# Start of Input rows
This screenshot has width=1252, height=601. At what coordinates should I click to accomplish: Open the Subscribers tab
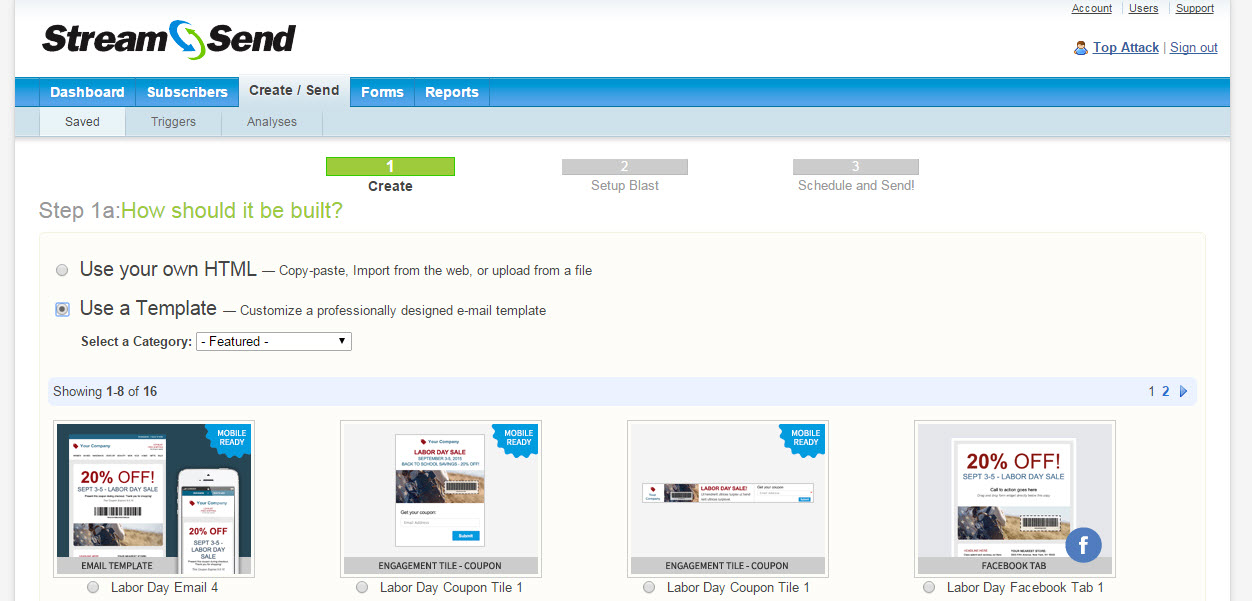click(187, 92)
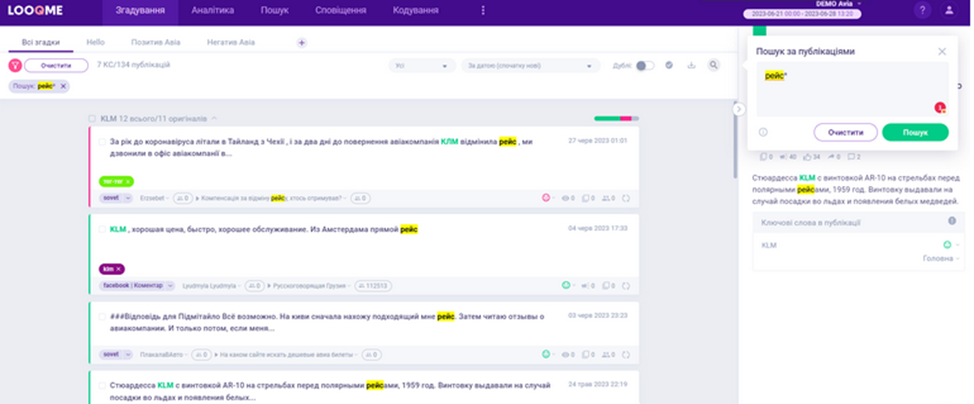Screen dimensions: 974x404
Task: Click Очистити button in search popup
Action: coord(845,132)
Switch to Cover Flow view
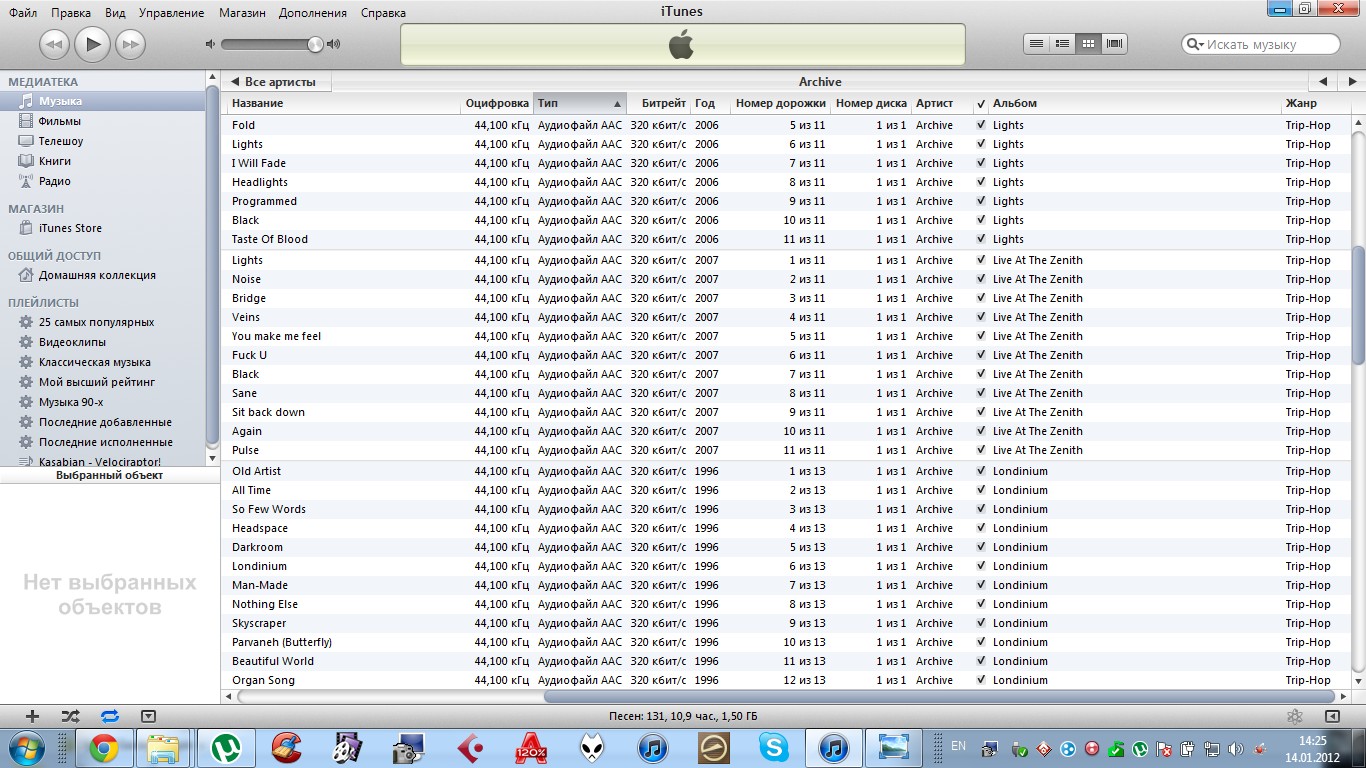The height and width of the screenshot is (768, 1366). click(1114, 44)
# End of Input rows
Write out every line of the material above word for word, omitting the pictures.

> **Written response**:
This screenshot has width=1252, height=601. At what coordinates should I click to accomplish: Open the Subscribers tab
click(187, 92)
Screen dimensions: 974x404
Task: Click Очистити button in search popup
Action: coord(845,132)
Switch to Cover Flow view
The height and width of the screenshot is (768, 1366). click(1114, 44)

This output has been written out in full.